• _Assignment_: Of the entries below, repeat exactly only those lines from the one containing "Given: Collapse Electron" through the last line, with pictures omitted.

(Beginning of Records for processing)

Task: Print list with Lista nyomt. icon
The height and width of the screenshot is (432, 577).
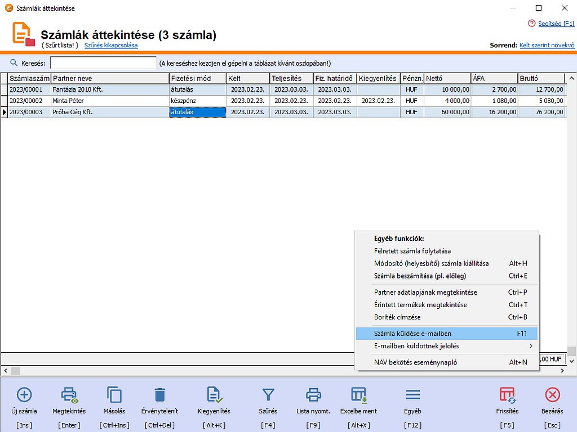Action: tap(313, 394)
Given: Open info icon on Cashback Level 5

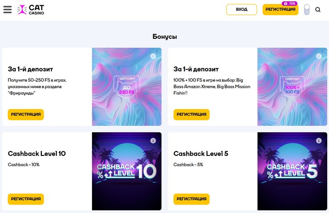Looking at the screenshot, I should (319, 140).
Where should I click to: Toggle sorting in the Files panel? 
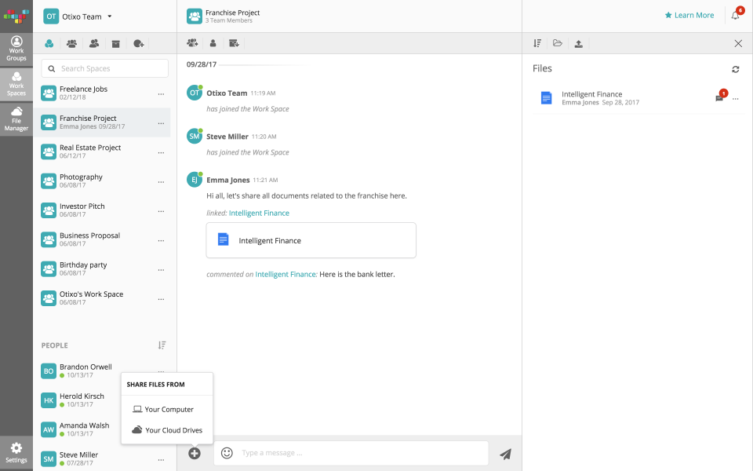tap(537, 43)
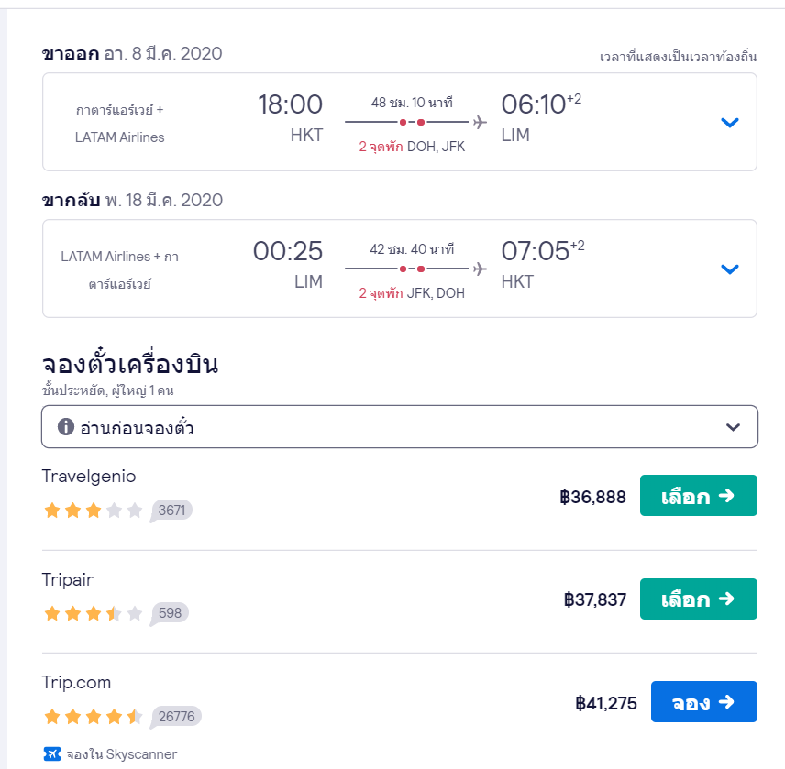The image size is (785, 769).
Task: Click Travelgenio star rating
Action: click(94, 511)
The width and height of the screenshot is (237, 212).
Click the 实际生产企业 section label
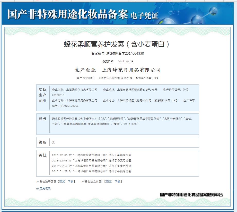[43, 95]
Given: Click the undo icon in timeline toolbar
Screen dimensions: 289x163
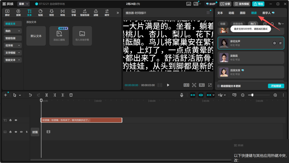Looking at the screenshot, I should (x=30, y=95).
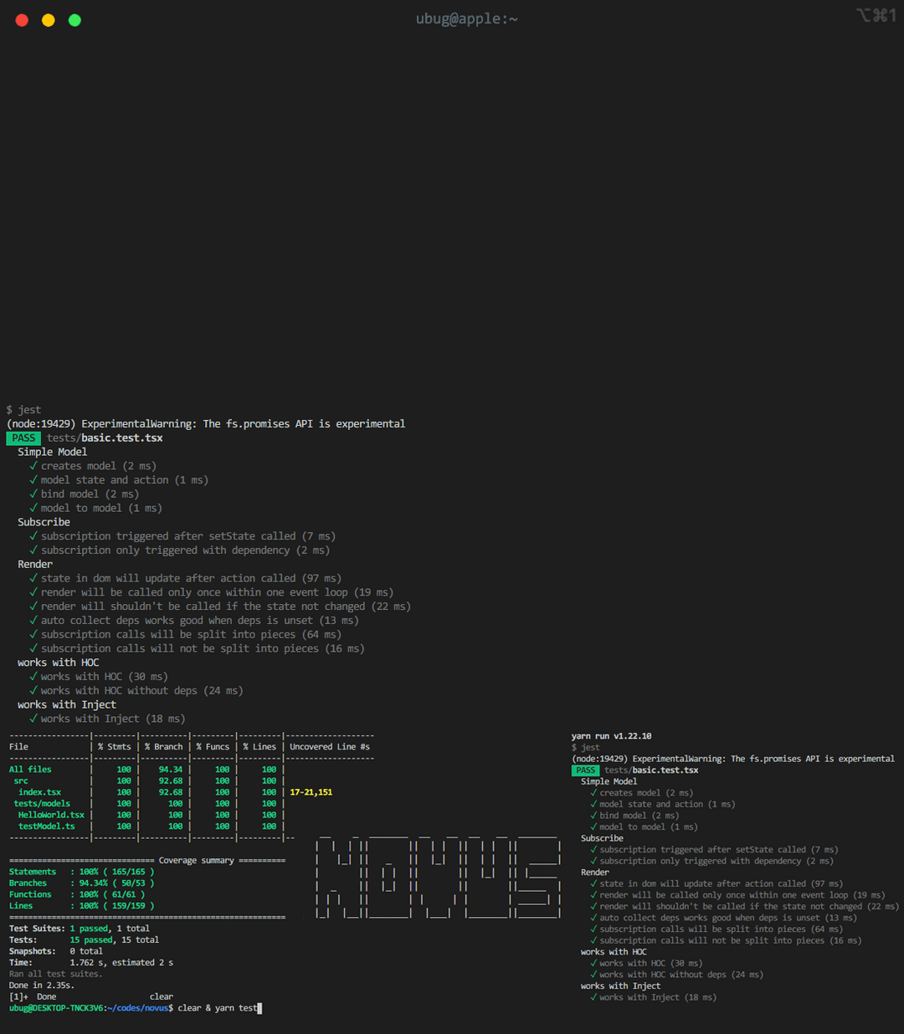
Task: Select the "ubug@apple:~" terminal title tab
Action: click(466, 18)
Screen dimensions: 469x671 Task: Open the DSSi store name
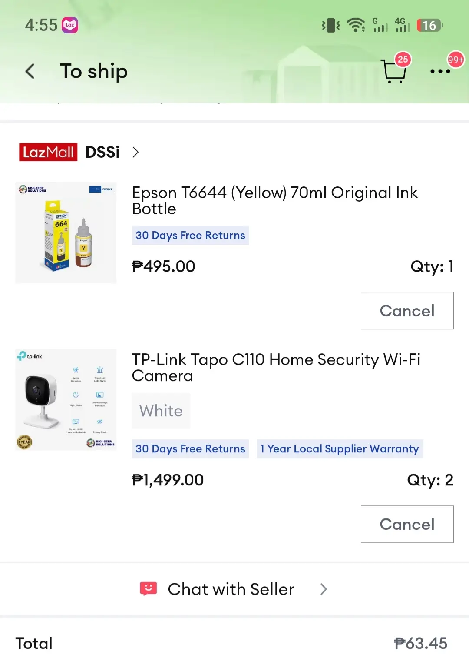[x=102, y=152]
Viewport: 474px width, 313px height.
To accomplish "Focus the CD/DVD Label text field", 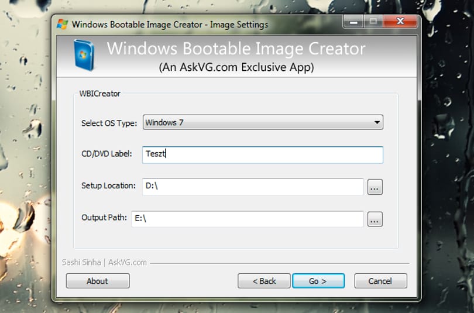I will (263, 154).
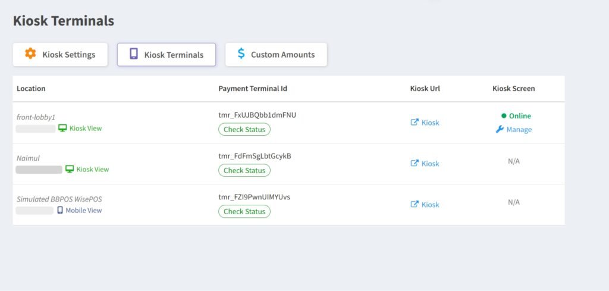Open Kiosk View link for front-lobby1

tap(86, 128)
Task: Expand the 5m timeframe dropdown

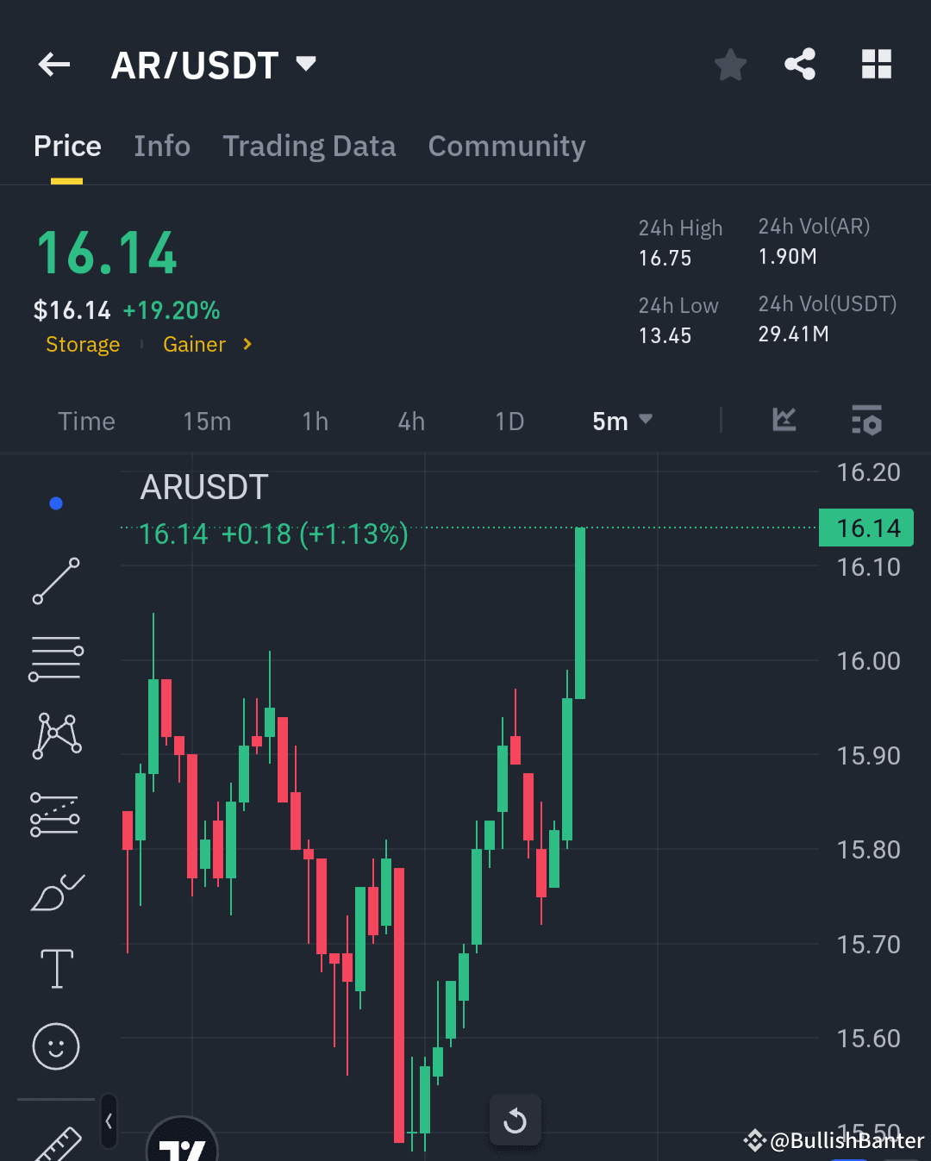Action: (622, 421)
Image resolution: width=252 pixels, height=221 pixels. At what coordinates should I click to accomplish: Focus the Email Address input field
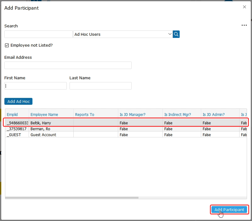pyautogui.click(x=68, y=65)
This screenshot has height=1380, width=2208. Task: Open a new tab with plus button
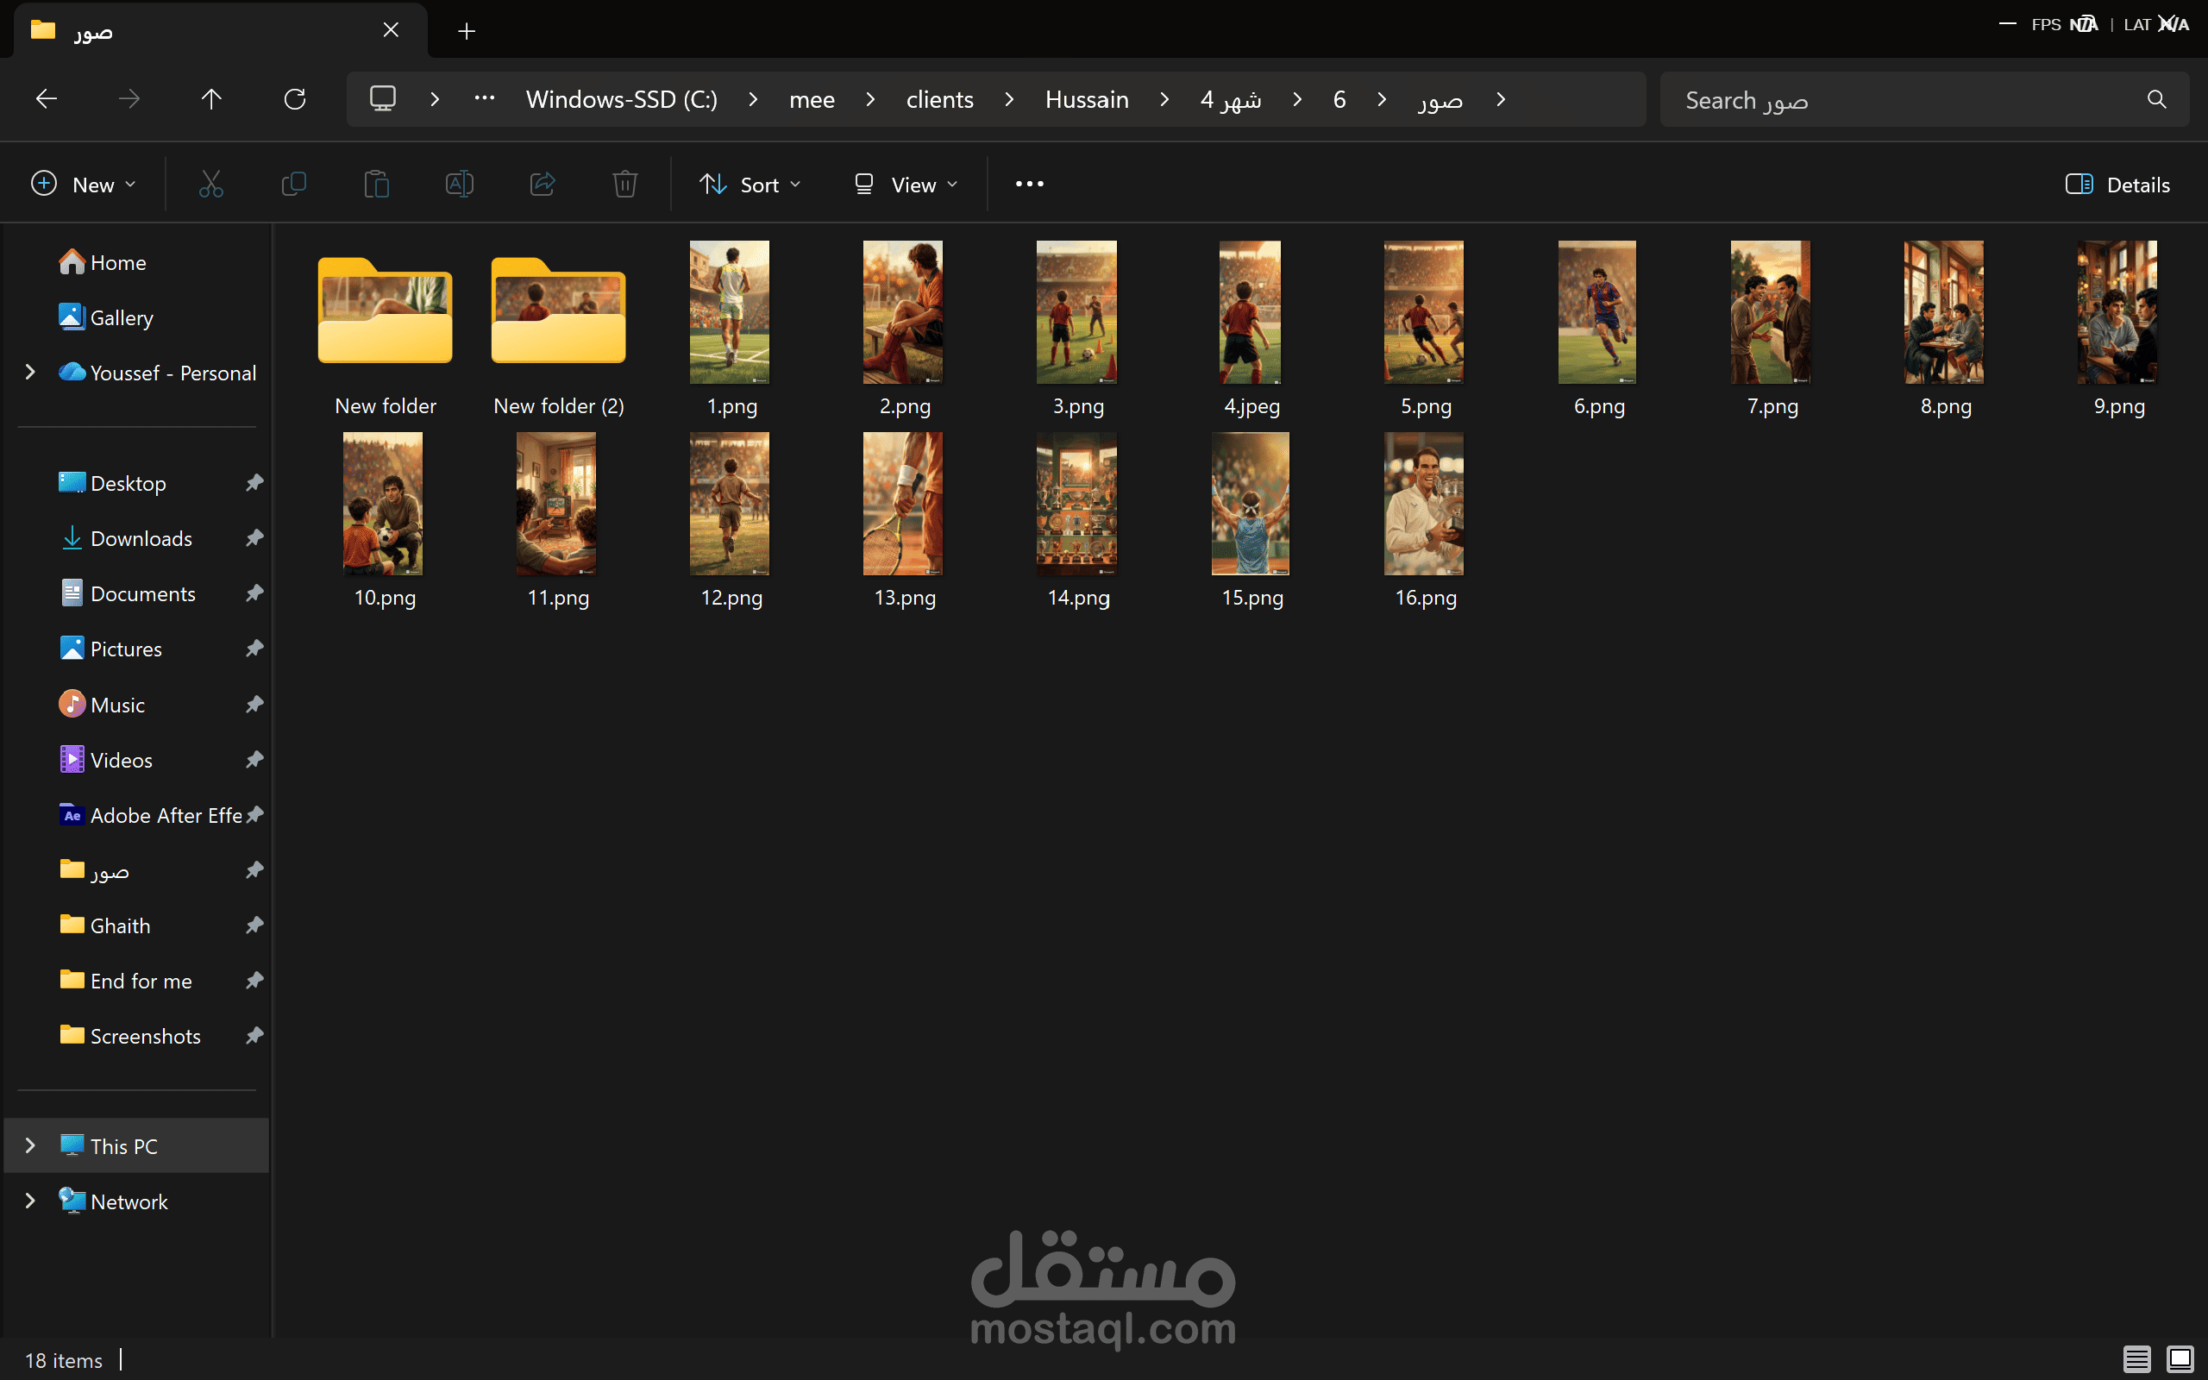[466, 31]

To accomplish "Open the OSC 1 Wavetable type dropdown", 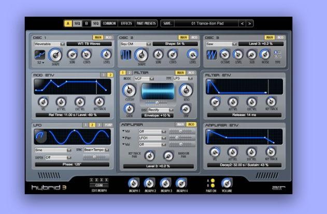I will [49, 44].

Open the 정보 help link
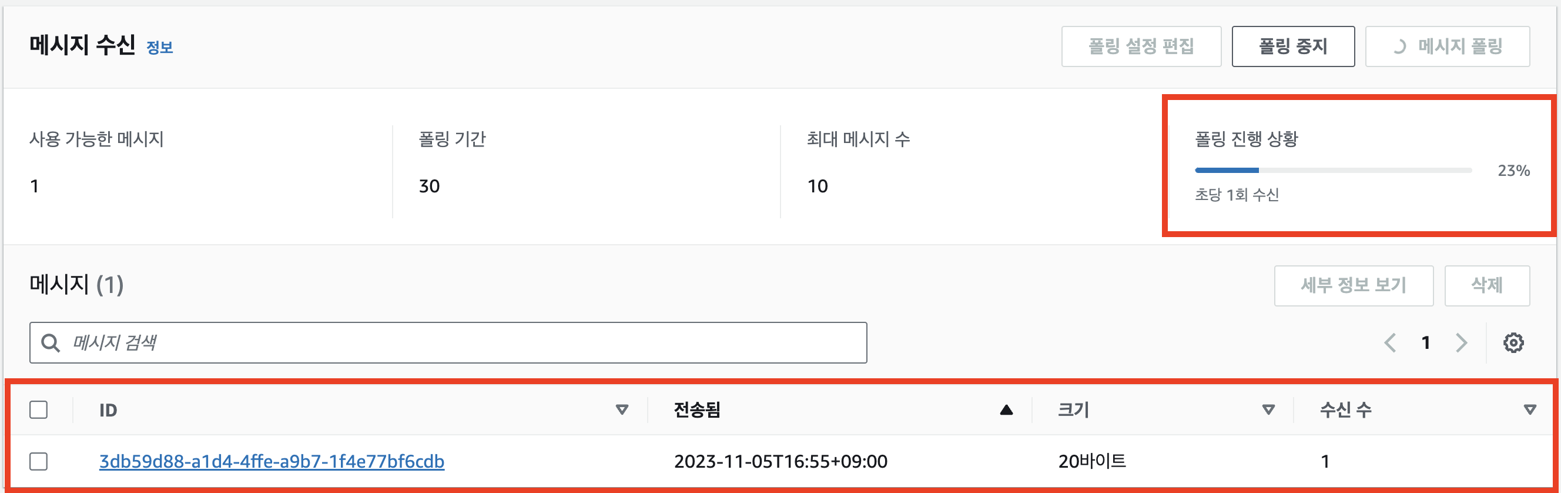pyautogui.click(x=160, y=49)
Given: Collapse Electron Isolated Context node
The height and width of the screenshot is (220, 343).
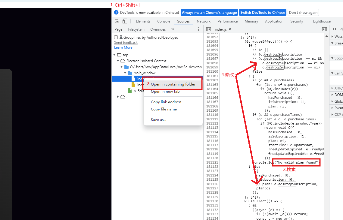Looking at the screenshot, I should (x=118, y=61).
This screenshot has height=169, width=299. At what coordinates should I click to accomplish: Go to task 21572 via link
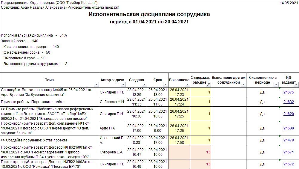click(x=289, y=164)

(End of Records for processing)

• _Answer for the task_:
Given: Collapse Electron Isolated Context node
The height and width of the screenshot is (220, 343).
Looking at the screenshot, I should (x=118, y=61).
This screenshot has height=169, width=299. At what coordinates should I click to accomplish: Go to task 21572 via link
click(x=289, y=164)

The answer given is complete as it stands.